A facile method to fabricate propolis enriched biomimetic PVA architectures by co-electrospinning

Abstract

This study depicts easy process of propolis by co-electrospinning without using any toxic agent for biomedical applications. To achieve this, polyvinyl alcohol was utilized as co-spinning agent to fabricate biomimetic Propolis/PVA scaffold. Here, whilst PVA was used as a supportive material to accumulate propolis in scaffold, propolis was employed to enrich biologic aspect of scaffold. This strategy overcomes challenges of propolis processing originated from solubility problems and offers easy processability of propolis in order to use in biomedical applications. Electrospun Propolis/PVA scaffolds were crosslinked with glutaraldehyde and drop-cast model was utilized as a control. Formation of porous, bead-free nanofiber architectures was confirmed through surface morphology analysis, while drop-cast model shows non-porous morphology. Wettability results confirmed both crosslinking and integration of propolis into polyvinyl alcohol scaffold moved contact angle to hydrophobic region.
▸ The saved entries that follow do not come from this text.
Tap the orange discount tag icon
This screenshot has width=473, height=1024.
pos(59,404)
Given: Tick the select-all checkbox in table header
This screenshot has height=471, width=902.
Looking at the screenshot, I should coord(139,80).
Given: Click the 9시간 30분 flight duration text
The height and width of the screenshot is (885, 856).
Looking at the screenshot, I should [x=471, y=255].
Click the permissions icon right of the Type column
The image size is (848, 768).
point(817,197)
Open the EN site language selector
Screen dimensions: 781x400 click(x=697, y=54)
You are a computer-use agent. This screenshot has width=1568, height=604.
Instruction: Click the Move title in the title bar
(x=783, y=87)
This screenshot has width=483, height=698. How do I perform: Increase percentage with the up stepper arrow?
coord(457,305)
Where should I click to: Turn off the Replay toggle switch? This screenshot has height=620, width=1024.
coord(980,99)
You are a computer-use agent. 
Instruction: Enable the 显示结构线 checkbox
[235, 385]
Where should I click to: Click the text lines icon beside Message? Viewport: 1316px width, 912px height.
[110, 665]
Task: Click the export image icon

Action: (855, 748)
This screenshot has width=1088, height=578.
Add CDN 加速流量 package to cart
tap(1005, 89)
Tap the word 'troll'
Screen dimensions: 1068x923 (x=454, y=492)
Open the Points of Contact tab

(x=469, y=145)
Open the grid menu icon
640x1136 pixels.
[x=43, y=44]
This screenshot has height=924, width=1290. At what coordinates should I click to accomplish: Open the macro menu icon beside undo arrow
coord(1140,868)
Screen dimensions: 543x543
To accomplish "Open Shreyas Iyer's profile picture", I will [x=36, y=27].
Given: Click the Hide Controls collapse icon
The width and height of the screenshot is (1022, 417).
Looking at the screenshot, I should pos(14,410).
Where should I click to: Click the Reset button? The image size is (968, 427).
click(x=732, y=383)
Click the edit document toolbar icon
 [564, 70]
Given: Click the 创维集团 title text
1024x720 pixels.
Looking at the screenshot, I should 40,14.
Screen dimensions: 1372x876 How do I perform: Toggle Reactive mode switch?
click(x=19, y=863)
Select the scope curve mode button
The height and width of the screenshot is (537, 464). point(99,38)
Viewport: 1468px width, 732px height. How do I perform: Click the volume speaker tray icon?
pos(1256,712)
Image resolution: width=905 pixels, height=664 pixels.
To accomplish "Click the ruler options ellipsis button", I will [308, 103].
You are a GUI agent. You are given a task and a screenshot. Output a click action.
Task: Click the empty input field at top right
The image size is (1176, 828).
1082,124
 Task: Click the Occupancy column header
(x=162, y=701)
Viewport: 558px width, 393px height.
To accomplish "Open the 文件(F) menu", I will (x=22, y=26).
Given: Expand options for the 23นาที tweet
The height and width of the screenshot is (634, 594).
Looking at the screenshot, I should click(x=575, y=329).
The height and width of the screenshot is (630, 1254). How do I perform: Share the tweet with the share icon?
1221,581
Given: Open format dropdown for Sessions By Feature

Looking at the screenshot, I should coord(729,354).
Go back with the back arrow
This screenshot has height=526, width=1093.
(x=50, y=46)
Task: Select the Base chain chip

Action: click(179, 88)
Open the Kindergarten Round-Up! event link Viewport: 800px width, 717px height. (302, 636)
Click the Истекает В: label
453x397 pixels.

Presence and amount of propolis in hybrid scaffolds were validated via absorbance spectrum results. Bioactivity and biocompatibility of propolis-enriched scaffolds were analyzed through protein adsorption capacity. Obtained findings are evidence that electrospinning methodology offers easy and biosafe process of propolis. Electrospun Propolis/PVA exhibits desired properties and could be potentially utilized as scaffold for tissue engineering or as a wound dressing graft in biomedical field.